THE TASK
Return the data that follows exactly, with each line intact.

DATA
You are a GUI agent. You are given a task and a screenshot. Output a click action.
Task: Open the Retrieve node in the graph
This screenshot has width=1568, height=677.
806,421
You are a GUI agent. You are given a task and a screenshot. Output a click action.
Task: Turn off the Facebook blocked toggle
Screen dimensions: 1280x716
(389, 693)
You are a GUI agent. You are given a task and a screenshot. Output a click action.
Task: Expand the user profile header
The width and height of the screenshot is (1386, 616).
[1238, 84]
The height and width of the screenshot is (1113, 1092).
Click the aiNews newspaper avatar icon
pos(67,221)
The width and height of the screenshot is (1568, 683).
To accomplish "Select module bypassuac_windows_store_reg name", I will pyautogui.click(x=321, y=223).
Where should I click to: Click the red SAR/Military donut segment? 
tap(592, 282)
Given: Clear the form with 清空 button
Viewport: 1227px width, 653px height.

EXPECTED OUTPUT
You are a GUI agent. You are given a task and a screenshot. Output a click action.
Task: Open the Retrieve node in the graph
This screenshot has width=1568, height=677.
806,421
You are a GUI agent. You are given a task and a screenshot. Output a click action.
Task: Turn off the Facebook blocked toggle
Screen dimensions: 1280x716
(389, 693)
You are a GUI agent. You are given a task and a screenshot. Output a click action.
Task: Expand the user profile header
The width and height of the screenshot is (1386, 616).
[1238, 84]
The height and width of the screenshot is (1113, 1092).
Click the aiNews newspaper avatar icon
pos(67,221)
The width and height of the screenshot is (1568, 683).
To accomplish "Select module bypassuac_windows_store_reg name", I will pyautogui.click(x=321, y=223).
Where should I click to: Click the red SAR/Military donut segment? 
tap(592, 282)
Given: Clear the form with 清空 button
Viewport: 1227px width, 653px height.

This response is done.